### DATA
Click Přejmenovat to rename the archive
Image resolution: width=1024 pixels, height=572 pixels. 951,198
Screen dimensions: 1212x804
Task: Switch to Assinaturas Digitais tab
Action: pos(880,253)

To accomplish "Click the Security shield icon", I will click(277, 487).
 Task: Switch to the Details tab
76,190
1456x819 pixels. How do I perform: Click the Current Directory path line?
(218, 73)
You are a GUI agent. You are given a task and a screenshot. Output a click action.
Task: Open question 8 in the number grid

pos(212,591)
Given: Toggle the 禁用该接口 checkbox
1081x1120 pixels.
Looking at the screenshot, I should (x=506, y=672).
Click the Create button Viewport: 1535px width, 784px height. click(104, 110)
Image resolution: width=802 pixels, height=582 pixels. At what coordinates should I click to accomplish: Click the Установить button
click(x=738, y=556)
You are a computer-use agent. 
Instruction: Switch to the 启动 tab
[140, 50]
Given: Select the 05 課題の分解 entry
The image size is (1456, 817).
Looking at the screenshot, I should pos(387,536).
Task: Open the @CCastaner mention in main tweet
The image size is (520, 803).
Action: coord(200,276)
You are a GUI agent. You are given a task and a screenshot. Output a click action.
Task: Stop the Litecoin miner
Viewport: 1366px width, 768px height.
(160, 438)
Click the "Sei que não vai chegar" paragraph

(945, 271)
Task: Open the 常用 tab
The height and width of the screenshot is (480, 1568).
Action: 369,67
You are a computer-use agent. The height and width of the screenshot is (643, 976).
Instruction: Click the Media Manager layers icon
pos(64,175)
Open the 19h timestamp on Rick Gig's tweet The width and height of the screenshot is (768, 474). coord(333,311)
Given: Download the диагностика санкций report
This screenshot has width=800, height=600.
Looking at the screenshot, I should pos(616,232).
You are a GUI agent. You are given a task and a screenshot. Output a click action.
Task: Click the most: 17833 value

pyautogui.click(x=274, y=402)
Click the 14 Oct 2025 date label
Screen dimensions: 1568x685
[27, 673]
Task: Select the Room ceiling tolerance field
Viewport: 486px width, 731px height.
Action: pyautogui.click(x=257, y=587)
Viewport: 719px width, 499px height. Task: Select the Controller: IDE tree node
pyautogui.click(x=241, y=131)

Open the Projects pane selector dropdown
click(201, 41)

### PROBLEM TO SOLVE
Reproduce each entry above. Every word must match.

### YOUR SOLUTION
Click Přejmenovat to rename the archive
Image resolution: width=1024 pixels, height=572 pixels. 951,198
Screen dimensions: 1212x804
Task: Switch to Assinaturas Digitais tab
Action: pos(880,253)

To accomplish "Click the Security shield icon", I will click(277, 487).
 Task: Switch to the Details tab
76,190
1456x819 pixels. How do I perform: Click the Current Directory path line?
(218, 73)
You are a GUI agent. You are given a task and a screenshot. Output a click action.
Task: Open question 8 in the number grid

pos(212,591)
Given: Toggle the 禁用该接口 checkbox
1081x1120 pixels.
Looking at the screenshot, I should (x=506, y=672).
Click the Create button Viewport: 1535px width, 784px height. click(104, 110)
Image resolution: width=802 pixels, height=582 pixels. At what coordinates should I click to accomplish: Click the Установить button
click(x=738, y=556)
You are a computer-use agent. 
Instruction: Switch to the 启动 tab
[140, 50]
Given: Select the 05 課題の分解 entry
The image size is (1456, 817).
Looking at the screenshot, I should pos(387,536).
Task: Open the @CCastaner mention in main tweet
The image size is (520, 803).
Action: coord(200,276)
You are a GUI agent. You are given a task and a screenshot. Output a click action.
Task: Stop the Litecoin miner
Viewport: 1366px width, 768px height.
(160, 438)
Click the "Sei que não vai chegar" paragraph

(945, 271)
Task: Open the 常用 tab
The height and width of the screenshot is (480, 1568).
Action: 369,67
You are a computer-use agent. The height and width of the screenshot is (643, 976).
Instruction: Click the Media Manager layers icon
pos(64,175)
Open the 19h timestamp on Rick Gig's tweet The width and height of the screenshot is (768, 474). coord(333,311)
Given: Download the диагностика санкций report
This screenshot has width=800, height=600.
Looking at the screenshot, I should pos(616,232).
You are a GUI agent. You are given a task and a screenshot. Output a click action.
Task: Click the most: 17833 value

pyautogui.click(x=274, y=402)
Click the 14 Oct 2025 date label
Screen dimensions: 1568x685
[27, 673]
Task: Select the Room ceiling tolerance field
Viewport: 486px width, 731px height.
Action: pyautogui.click(x=257, y=587)
Viewport: 719px width, 499px height. Task: Select the Controller: IDE tree node
pyautogui.click(x=241, y=131)

Open the Projects pane selector dropdown
click(201, 41)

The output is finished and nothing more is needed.